The Chinese version of the new report includes exclusive essays from Alex MacGillivray, Simon Zadek, your narrator, the Shanghai Pudong New District Government economic committee, and Cheng Siwei, Vice Chairperson of the 17th Standing Committee of the National People’s Congress.

I can’t say writing one of these things if fun, but it’s rewarding–and useful in improving my Chinese.

Download the Chinese version.

Download the English translation of the report.

Fortune China: China’s Responsibility Standards

March 19th, 2008

Fortune China Cover March 2008Here’s the Chinese version of this month’s Fortune China cover story on Chinese attitudes toward responsible business practices, which I co-authored.

I took the photos of the article in the back of the cab in Beijing after a lunch meeting with the editors and uploaded them to my flickr account, so I’m sorry if any pages are hard to read.

Here’s a link to the Fortune China site and article.

The Silent Death of Shanghai’s First Gay Hotline

January 6th, 2008

The Gay & Lesbian Review Worldwide November-December 2007This article is the result of many years of research with HIV prevention and anti-discrimination groups in my then-home of Shanghai. I had much help from people who choose to remain anonymous. Their stories and many more I hope to one day flush out in a book on the topic of modern gay rights in China.

My goal in writing this article was not to be provocative or overly political, but simply to bring to light one of the more mysterious episodes in modern Chinese gay history: simply, how and why a successful gay counseling and health hotline would suddenly cease operations.

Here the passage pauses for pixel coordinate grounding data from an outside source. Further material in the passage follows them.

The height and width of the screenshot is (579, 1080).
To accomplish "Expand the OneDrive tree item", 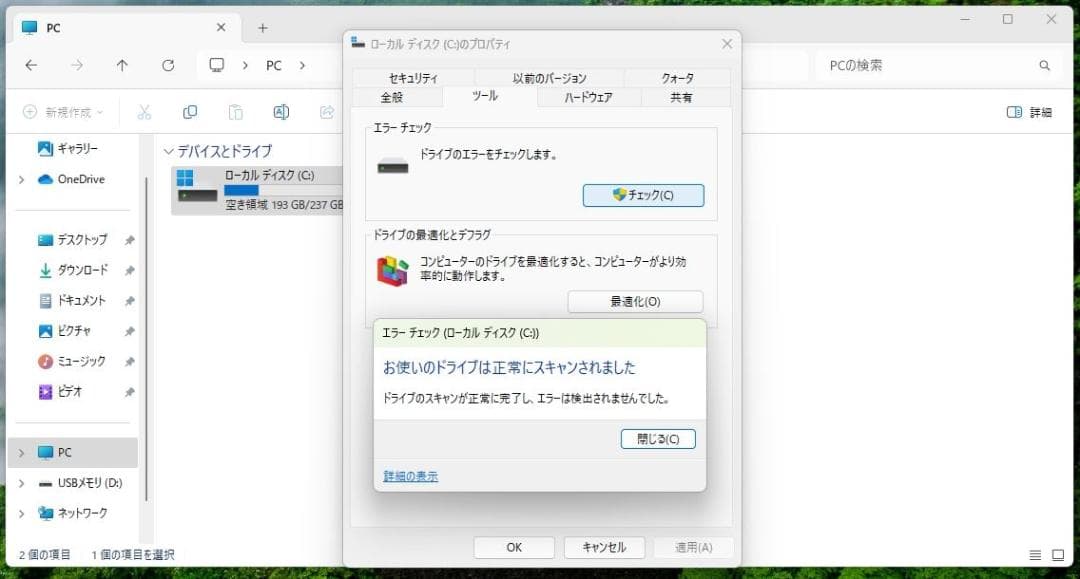I will coord(20,179).
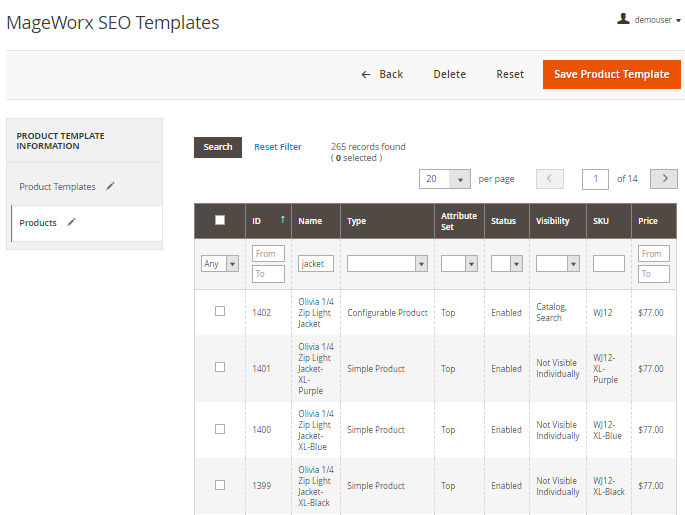Screen dimensions: 685x515
Task: Click the Reset Filter link
Action: (x=277, y=147)
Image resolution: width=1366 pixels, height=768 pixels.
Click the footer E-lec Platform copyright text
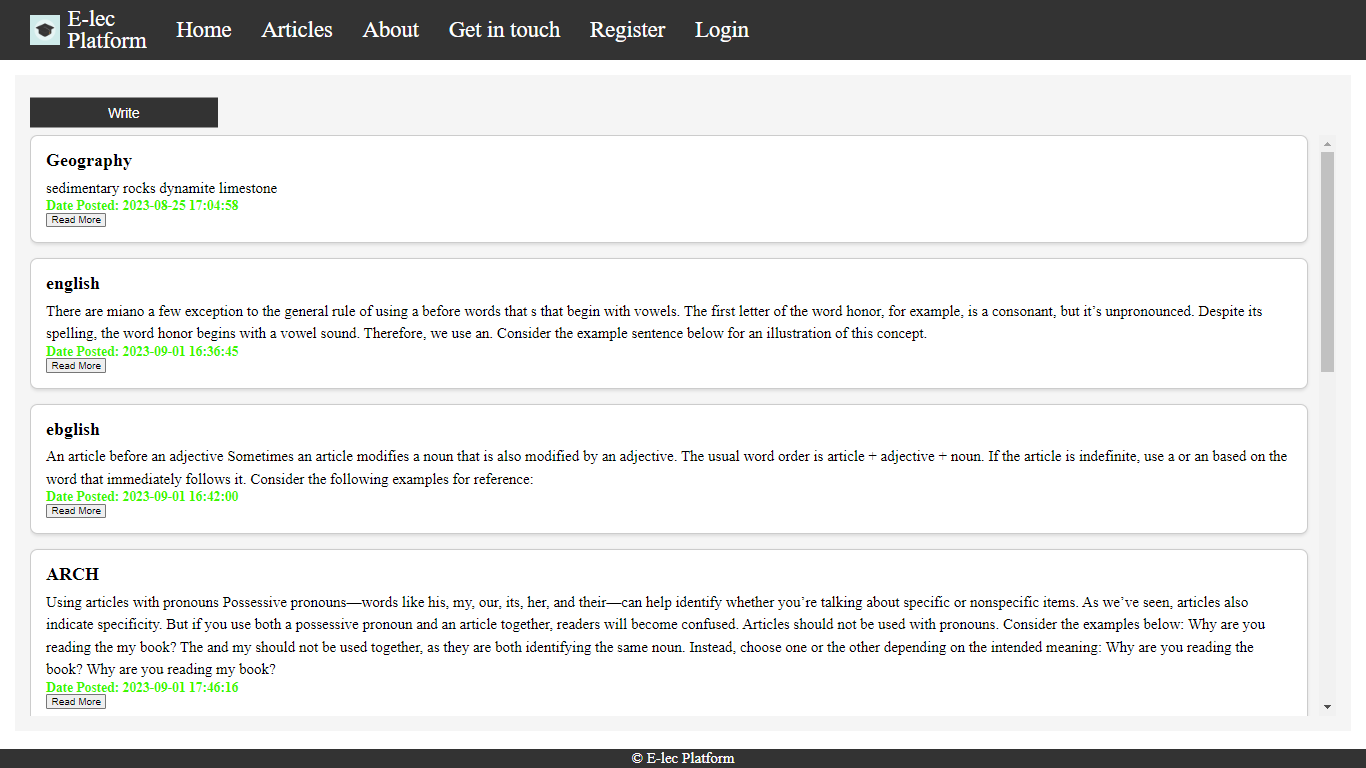(683, 759)
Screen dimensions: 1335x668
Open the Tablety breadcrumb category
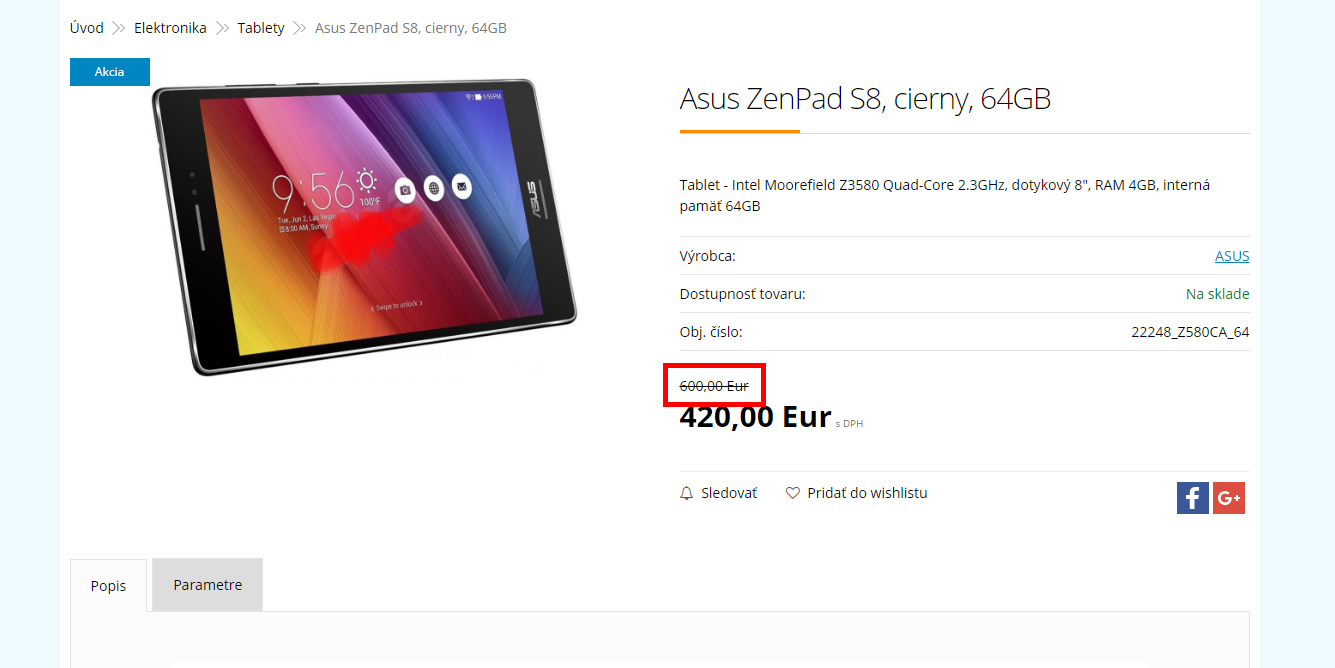coord(261,28)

Copy is available electronically on many academic journal sites or directly upon request. (joshua *dot* wickerham *at* gmail *dot com).

In addition to my indebtedness to the people quoted in the article, special thanks goes to several friends at UCSD, Johns Hopkins, and the Princeton in Asia program who read drafts and made useful suggestions. These friends continue to play crucial roles with the Beijing CDC and the Clinton Foundation, and as a Fulbright Scholar. These friends are real heroes and inspire me as they continue working with this pandemic’s most stigmatized groups. I am also indebted to Bill Valentino, VP of Corporate Social Responsibility for Bayer China, who continues to lead the business case for HIV prevention, and Chung To of the Chi Heng Foundation, who remains a voice for Chinese gays and children orphaned by HIV/AIDS. Both provided last-mile support. Lastly, I owe a debt of gratitude to Jim Fallows of The Atlantic, who encouraged me to submit this work to The Harvard Gay & Lesbian Review (Now The G&L Review Worldwide) and to editor Richard Schneider, who improved the copy. Apologies to my advisor Susan Shirk who suggested I’d have to choose between doing sustainable environmental development work and HIV research. Seeing as both are critical, I just more often decline cocktail parties invitations and reject television’s numbing warmth.